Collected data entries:
------------
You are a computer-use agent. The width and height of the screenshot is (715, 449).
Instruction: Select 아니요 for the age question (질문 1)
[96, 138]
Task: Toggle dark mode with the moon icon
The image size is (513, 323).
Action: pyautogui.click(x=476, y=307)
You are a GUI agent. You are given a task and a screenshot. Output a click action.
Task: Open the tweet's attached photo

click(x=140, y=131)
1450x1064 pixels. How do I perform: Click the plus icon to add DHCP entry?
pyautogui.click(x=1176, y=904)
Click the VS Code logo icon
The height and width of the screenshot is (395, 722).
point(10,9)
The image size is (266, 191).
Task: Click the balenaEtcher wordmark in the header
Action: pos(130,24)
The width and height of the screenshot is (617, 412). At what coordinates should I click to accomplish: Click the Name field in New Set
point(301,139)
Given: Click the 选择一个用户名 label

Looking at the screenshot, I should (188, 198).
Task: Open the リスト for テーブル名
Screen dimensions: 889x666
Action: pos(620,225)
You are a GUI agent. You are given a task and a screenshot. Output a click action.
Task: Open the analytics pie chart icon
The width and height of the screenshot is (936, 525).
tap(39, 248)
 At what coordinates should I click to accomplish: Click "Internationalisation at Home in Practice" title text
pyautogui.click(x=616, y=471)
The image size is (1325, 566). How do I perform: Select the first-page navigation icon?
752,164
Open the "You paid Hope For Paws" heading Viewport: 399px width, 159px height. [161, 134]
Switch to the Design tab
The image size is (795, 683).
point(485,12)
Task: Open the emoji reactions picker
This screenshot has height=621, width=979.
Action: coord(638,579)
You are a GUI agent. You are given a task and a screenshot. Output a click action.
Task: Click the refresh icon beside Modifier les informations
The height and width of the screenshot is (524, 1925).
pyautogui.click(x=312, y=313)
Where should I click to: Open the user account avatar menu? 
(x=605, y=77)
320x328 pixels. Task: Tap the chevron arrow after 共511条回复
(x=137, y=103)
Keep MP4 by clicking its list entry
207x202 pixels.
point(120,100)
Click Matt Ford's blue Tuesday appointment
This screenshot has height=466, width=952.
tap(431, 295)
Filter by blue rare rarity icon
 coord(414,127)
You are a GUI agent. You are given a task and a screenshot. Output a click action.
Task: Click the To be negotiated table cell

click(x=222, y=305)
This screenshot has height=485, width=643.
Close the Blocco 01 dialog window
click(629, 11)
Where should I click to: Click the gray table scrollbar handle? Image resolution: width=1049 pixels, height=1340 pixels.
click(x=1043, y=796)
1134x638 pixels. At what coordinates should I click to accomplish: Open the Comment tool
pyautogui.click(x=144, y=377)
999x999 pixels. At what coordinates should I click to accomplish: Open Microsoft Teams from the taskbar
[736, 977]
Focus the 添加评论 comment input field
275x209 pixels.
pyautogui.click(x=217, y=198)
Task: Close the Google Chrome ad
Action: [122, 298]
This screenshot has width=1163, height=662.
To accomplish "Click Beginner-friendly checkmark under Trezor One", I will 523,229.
------------
WHAT YOU SHOULD DO:
Only the lines from the one with "Filter by blue rare rarity icon" through the final line above should be repeated, each exactly as written.

COMPLETED TASK:
Filter by blue rare rarity icon
 coord(414,127)
You are a GUI agent. You are given a task and a screenshot. Output a click action.
Task: Click the To be negotiated table cell

click(x=222, y=305)
This screenshot has height=485, width=643.
Close the Blocco 01 dialog window
click(629, 11)
Where should I click to: Click the gray table scrollbar handle? Image resolution: width=1049 pixels, height=1340 pixels.
click(x=1043, y=796)
1134x638 pixels. At what coordinates should I click to accomplish: Open the Comment tool
pyautogui.click(x=144, y=377)
999x999 pixels. At what coordinates should I click to accomplish: Open Microsoft Teams from the taskbar
[736, 977]
Focus the 添加评论 comment input field
275x209 pixels.
pyautogui.click(x=217, y=198)
Task: Close the Google Chrome ad
Action: [122, 298]
This screenshot has width=1163, height=662.
To accomplish "Click Beginner-friendly checkmark under Trezor One", I will 523,229.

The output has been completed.